#### Dataset entries ####

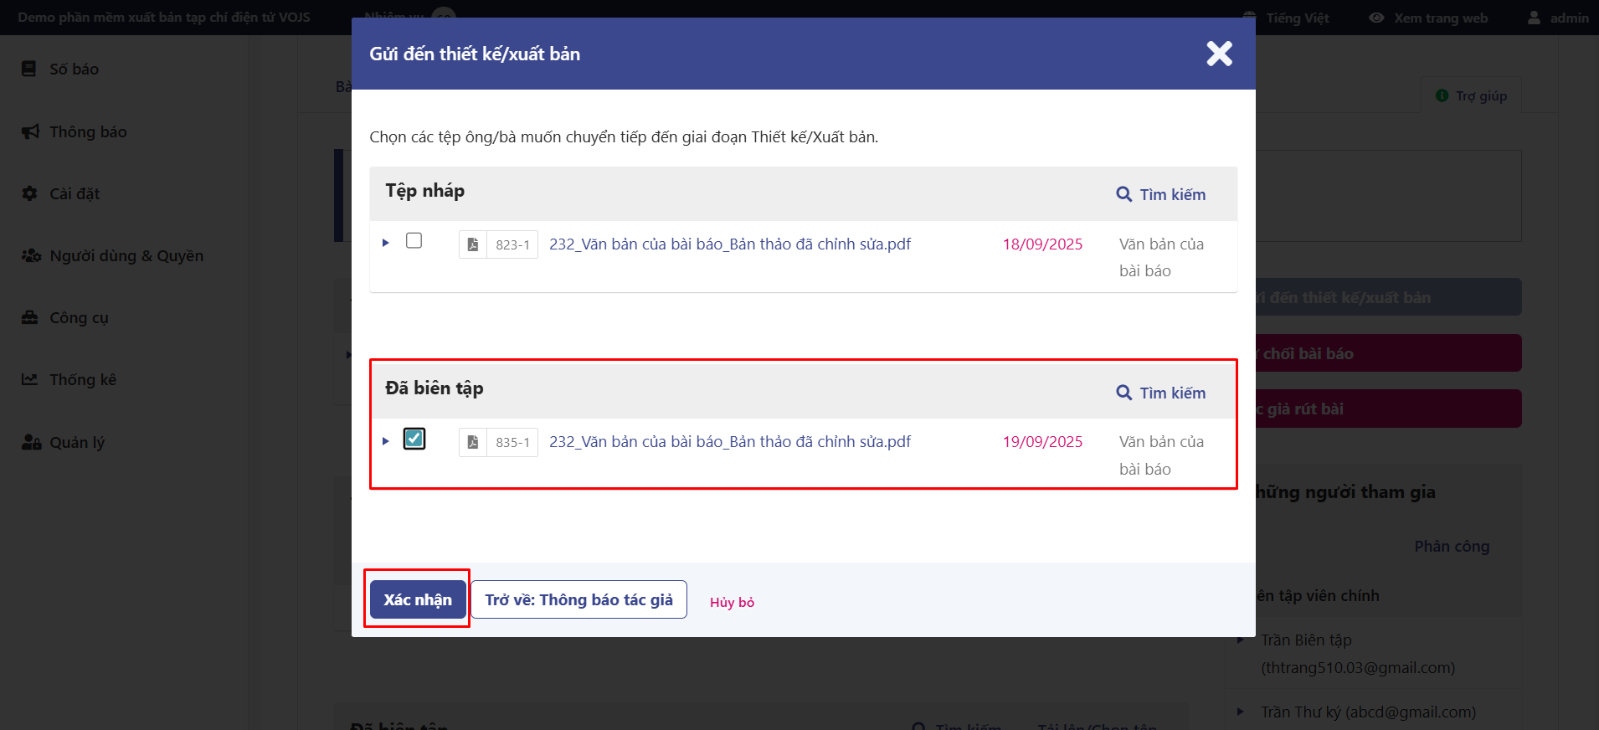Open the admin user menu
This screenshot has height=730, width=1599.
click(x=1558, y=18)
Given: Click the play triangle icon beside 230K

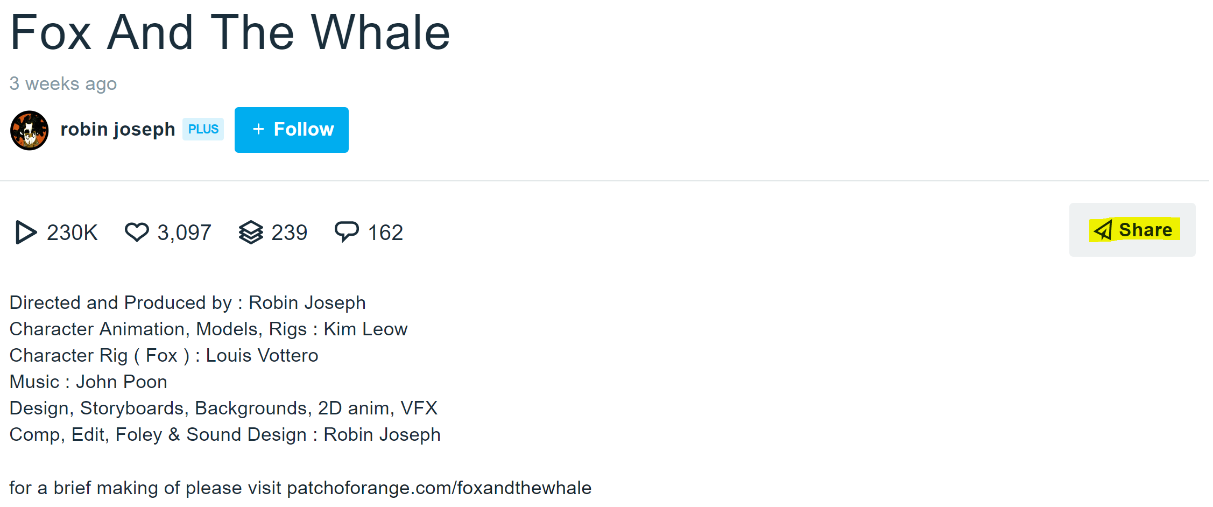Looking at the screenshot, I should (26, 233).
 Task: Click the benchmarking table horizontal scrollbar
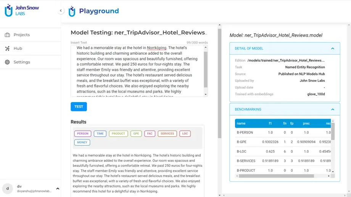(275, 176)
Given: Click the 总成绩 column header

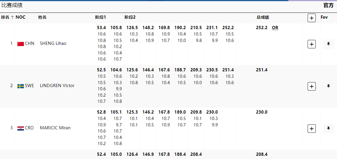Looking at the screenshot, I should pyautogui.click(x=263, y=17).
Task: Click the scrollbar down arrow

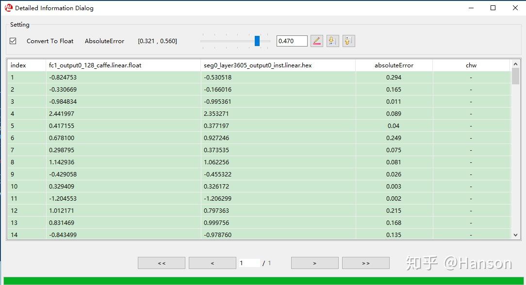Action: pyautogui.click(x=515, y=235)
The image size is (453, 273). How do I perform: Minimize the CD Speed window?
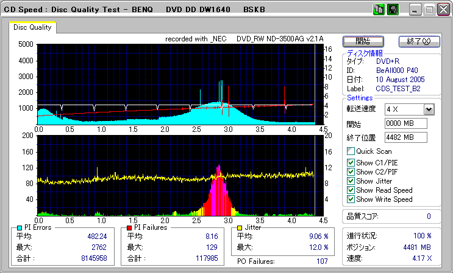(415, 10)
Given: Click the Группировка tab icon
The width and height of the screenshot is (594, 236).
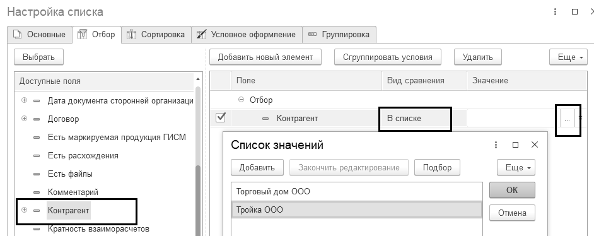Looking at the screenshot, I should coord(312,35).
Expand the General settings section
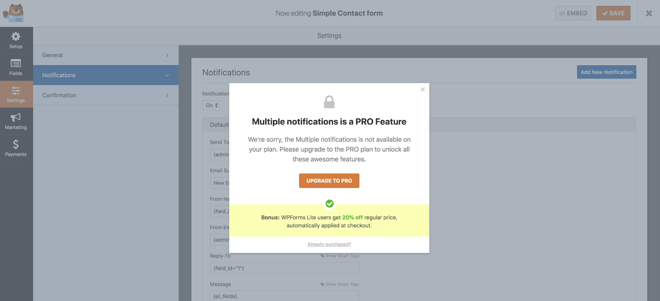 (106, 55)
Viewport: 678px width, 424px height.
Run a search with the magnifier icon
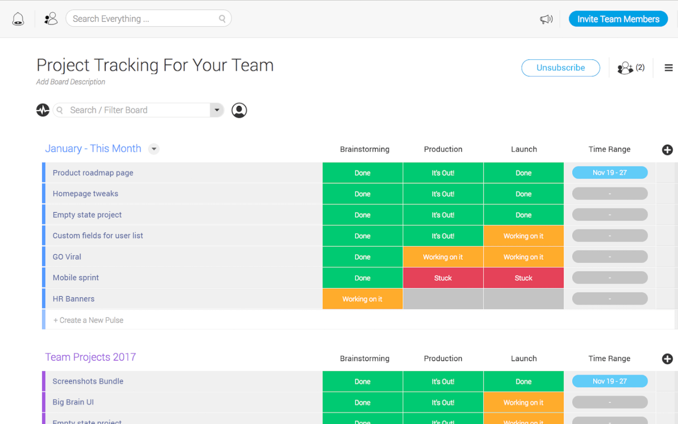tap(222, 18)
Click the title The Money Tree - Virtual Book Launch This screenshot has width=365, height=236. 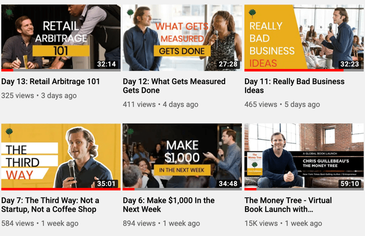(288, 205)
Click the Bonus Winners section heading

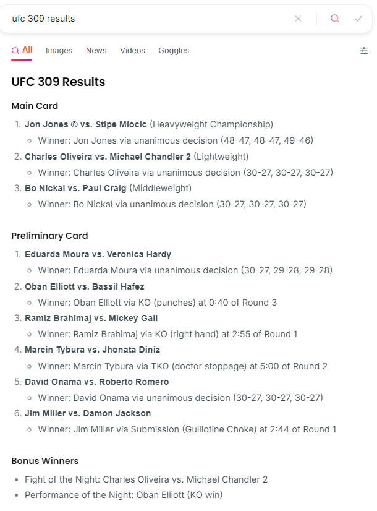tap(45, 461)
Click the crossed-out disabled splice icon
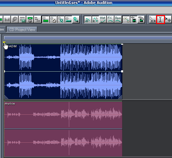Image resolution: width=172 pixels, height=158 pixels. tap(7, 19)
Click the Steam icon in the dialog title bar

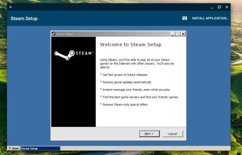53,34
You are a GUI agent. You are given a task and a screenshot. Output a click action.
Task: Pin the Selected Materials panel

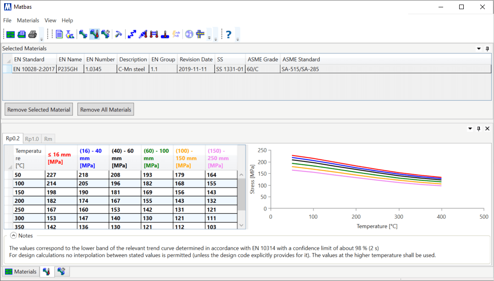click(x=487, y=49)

####

§ Task item
Make an exact copy of the lines above, beginning with the line with "Given: Click the play" and ending with the line with "Given: Click the Группировка tab icon", and keep the pictures out of it.

§ Solution for this problem
Given: Click the play triangle icon beside 230K

Looking at the screenshot, I should (26, 233).
 Task: Click the benchmarking table horizontal scrollbar
(275, 176)
Given: Click the 总成绩 column header

Looking at the screenshot, I should pyautogui.click(x=263, y=17).
Task: Click the scrollbar down arrow

Action: pyautogui.click(x=515, y=235)
The image size is (453, 273). How do I perform: Minimize the CD Speed window?
(415, 10)
Given: Click the Группировка tab icon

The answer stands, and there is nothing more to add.